Claudia Alarcón & Silät: Choreography of the Imagination

22 May - 25 July 2025
Overview

Cecilia Brunson Projects presents Choreography of the Imagination, an exhibition of new works by the leading Indigenous artist collective Claudia Alarcón & Silät (founded 2023, Salta province, Argentina). The exhibition features textiles woven from the hand-spun fibres of the chaguar plant, a material and practice deeply rooted in the culture of the Wichí people of the Argentinian Gran Chaco. Claudia Alarcón & Silät’s weavings, celebrated in the 2024 Venice Biennale, are fluid and rhythmic abstractions that echo ancestral geometries and stories, and tie the weavers into dynamic imaginaries, connecting them to past generations.

 

Claudia Alarcón is an Indigenous artist from the La Puntana community of Wichí people. Working with curator Andrei Fernández, she leads Silät, a collective of over one hundred women weavers spanning generations from the Alto la Sierra and La Puntana Wichí communities. Weaving with chaguar has been a communal and female-led activity for centuries, and a vital channel of non-verbal expression within Wichí culture, the weavings considered a method of communicating unspoken thoughts and messages.

 

Exploring the possibilities of artmaking within and beyond these traditions, Silät give new strength to this form of creativity and communication, while Alarcón leads the revival of ancestral and ceremonial stitches such as the ‘antique stitch’ central to this exhibition. Additionally, the collective practice fosters autonomy and economic self-sufficiency amongst women across the Gran Chaco, living in precarity against the dual threats of cultural erasure and climate crisis.

 

Claudia Alarcón & Silät’s weavings form a meaningful contribution to the rich tradition of geometric abstraction in South America, but also to the strand of art history built upon the continent’s textile practices, which includes European and North American modernists such as Josef and Anni Albers and Sheila Hicks. Anni Albers engaged with these same Wichí traditions in the 1950s: she held chaguar textiles from Salta in her personal collection, from which she extracted geometric principles and weaving techniques as she developed her own pioneering practice, and featured the material in her seminal volume On Weaving (1965).

 

Anni Albers’ encounter with chaguar weaving in the 20th century has become a subject of interest for Alarcón.
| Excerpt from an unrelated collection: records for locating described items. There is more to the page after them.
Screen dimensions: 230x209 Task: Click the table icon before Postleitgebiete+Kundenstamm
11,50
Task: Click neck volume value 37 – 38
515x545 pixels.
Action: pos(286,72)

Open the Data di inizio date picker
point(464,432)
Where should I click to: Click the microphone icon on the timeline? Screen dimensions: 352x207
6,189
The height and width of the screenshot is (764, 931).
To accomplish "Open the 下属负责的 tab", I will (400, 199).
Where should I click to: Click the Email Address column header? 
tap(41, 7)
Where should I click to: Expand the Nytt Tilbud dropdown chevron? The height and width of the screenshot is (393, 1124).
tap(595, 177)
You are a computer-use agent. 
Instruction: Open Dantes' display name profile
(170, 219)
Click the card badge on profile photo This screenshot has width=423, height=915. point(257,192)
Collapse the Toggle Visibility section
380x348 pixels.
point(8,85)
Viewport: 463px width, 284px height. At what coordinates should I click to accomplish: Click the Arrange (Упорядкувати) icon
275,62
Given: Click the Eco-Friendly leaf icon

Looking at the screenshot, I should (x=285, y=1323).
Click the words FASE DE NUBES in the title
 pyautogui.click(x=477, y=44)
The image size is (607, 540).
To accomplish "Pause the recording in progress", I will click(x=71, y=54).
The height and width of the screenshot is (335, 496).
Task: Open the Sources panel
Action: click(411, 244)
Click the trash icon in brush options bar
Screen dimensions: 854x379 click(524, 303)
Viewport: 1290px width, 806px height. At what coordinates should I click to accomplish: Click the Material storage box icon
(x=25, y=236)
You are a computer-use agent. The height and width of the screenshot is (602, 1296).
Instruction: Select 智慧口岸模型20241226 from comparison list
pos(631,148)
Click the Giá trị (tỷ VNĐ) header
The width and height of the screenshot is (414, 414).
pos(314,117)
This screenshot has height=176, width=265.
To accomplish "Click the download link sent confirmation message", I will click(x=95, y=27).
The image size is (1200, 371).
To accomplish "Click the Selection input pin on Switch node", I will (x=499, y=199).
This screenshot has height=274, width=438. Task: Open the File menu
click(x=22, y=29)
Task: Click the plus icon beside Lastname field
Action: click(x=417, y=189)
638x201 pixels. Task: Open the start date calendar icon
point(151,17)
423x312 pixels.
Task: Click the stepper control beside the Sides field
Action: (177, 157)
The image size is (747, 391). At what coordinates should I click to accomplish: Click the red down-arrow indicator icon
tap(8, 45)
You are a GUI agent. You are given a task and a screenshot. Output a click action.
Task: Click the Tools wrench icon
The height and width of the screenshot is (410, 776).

Opening the collective’s practice to the influence of Albers’ work, Alarcón invites critical reflection on the flow of influence and the enduring fascination with indigenous visual cultures. Embracing this ambivalence and nurturing an indirect relationship with Albers, Claudia Alarcón & Silät celebrate the habitual return to pre-Columbian geometries as fertile ground for experimentation, in resistance to viewing these as static and anonymous traditions.

 

In the collective’s second exhibition at Cecilia Brunson Projects, they reflect on lineage and evolution – strengthening an ancestral bond in the repetition of intricate gestures, while breaking with traditional patterns and embracing the new forms that appear in their work, a contemporary expression of Wichí culture.

 

The exhibition coincides with the collective’s first institutional solo show, titled Tayhin, at the De La Warr Pavilion in the UK (14 June – 14 September 2025).